Recorded data
--- START ---
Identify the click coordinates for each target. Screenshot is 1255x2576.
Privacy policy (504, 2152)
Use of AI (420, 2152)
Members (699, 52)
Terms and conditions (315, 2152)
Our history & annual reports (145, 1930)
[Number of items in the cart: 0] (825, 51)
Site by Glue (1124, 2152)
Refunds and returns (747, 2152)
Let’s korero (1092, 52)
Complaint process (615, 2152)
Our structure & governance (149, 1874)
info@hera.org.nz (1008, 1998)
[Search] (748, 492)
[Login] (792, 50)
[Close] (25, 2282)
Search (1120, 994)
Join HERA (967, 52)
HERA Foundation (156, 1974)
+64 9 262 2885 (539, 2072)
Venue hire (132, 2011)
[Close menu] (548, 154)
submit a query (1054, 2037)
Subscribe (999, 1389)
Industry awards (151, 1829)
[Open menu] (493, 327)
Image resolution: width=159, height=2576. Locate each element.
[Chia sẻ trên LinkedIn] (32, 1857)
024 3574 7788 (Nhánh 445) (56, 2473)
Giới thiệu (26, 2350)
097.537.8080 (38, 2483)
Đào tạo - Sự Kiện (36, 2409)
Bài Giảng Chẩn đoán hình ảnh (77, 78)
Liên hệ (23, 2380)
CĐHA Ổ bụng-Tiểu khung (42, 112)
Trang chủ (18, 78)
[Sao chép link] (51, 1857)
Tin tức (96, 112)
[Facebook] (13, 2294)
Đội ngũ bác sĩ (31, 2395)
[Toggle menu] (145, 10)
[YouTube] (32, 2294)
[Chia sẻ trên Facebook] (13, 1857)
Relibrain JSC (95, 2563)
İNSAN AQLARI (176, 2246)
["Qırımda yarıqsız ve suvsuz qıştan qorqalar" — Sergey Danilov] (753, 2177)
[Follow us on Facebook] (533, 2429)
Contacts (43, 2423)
--- END ---
■ YOUR OBJECTIVE
Every line from the one containing "Bài Giảng Chẩn đoán hình ảnh (77, 78)" through the final line of the data above is to be restated word for word, and nothing more.

■ SOLUTION TO THIS EXERCISE
Bài Giảng Chẩn đoán hình ảnh (77, 78)
Liên hệ (23, 2380)
CĐHA Ổ bụng-Tiểu khung (42, 112)
Trang chủ (18, 78)
[Sao chép link] (51, 1857)
Tin tức (96, 112)
[Facebook] (13, 2294)
Đội ngũ bác sĩ (31, 2395)
[Toggle menu] (145, 10)
[YouTube] (32, 2294)
[Chia sẻ trên Facebook] (13, 1857)
Relibrain JSC (95, 2563)
İNSAN AQLARI (176, 2246)
["Qırımda yarıqsız ve suvsuz qıştan qorqalar" — Sergey Danilov] (753, 2177)
[Follow us on Facebook] (533, 2429)
Contacts (43, 2423)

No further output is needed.